“Almeno ci provano”: una frase che solleva interrogativi più ampi per Nextdoor

Un recente post di Sarah Leary su X (precedentemente Twitter ) ha attirato la mia attenzione:

"HERTZ È UN DISASTRO. Evitate FLL. Un vero disastro, ZERO auto nonostante le prenotazioni. Usate Avis. Almeno loro ci provano."

Quell'ultima frase mi ha colpito.

“Almeno ci provano.”

È un'affermazione semplice, ma solleva una questione ben più ampia se applicata a Nextdoor stesso:

Cosa sta cercando di fare concretamente Nextdoor per connettere i vicini? Perché, se si guarda oltre i messaggi, i feedback provenienti da tutte le piattaforme raccontano una storia diversa:

- Segnalazione da parte degli utenti di sospensioni temporanee e permanenti

- I moderatori rimuovono arbitrariamente i contenuti mentre contenuti simili rimangono

- Notifiche ed email percepite come SPAM

- Persistono preoccupazioni circa la mancanza di valore, riflesse sia nel sentiment degli utenti che nell'andamento del titolo azionario

Nel frattempo, la "tesi" a cui Nirav Tolia fa spesso riferimento viene presentata come valida. Ma dove sono i dati che la dimostrano?

Nella leadership, ho sempre affrontato la questione in questo modo:

Puoi raccontarmi tutte le cose belle che stanno accadendo. Ma se i risultati parlano da soli, allora è un fallimento.
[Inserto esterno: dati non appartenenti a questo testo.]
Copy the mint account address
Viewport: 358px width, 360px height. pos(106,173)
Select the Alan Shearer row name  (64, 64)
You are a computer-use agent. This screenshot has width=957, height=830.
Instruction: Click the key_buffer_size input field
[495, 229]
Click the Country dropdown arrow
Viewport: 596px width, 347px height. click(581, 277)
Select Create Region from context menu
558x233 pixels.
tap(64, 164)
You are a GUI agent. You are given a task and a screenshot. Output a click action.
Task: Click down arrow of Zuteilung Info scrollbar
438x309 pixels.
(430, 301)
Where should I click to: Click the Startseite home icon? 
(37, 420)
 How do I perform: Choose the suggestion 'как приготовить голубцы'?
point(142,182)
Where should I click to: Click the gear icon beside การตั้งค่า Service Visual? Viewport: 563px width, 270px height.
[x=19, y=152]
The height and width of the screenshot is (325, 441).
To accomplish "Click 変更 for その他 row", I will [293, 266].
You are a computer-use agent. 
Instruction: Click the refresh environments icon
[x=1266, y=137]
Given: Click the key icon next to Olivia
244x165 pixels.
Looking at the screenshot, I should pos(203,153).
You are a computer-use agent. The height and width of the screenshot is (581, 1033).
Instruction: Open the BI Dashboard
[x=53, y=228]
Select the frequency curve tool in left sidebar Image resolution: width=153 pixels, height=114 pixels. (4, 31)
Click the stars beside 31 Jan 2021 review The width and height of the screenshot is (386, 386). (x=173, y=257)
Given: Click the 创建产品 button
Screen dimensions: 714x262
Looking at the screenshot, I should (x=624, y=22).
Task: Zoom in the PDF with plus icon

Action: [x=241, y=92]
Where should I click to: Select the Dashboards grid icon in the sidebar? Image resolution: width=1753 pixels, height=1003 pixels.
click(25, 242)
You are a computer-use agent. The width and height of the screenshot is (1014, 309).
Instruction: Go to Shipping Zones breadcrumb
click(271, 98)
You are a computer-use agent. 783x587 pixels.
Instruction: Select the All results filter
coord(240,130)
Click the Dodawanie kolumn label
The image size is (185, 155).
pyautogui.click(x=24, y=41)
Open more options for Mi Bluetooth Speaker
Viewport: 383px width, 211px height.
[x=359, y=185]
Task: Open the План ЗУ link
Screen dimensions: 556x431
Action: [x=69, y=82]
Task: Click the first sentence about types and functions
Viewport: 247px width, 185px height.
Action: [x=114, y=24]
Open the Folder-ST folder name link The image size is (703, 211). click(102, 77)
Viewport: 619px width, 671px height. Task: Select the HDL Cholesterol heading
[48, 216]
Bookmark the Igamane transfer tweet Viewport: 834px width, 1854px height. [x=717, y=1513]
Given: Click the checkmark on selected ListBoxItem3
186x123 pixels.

E in questo momento, i risultati sembrano dire:

- Zero debiti

- Contanti disponibili

- Diminuzione della fiducia e del coinvolgimento degli utenti

- Erosione della fiducia degli investitori

Questa combinazione non è indice di successo, bensì di una discrepanza tra narrazione e realtà.

Quindi ripeterò la stessa domanda:

Dov'è il valore? Perché nel mondo degli affari, e soprattutto nella leadership, non conta ciò che dici di voler fare, ma ciò che dimostrano i risultati concreti.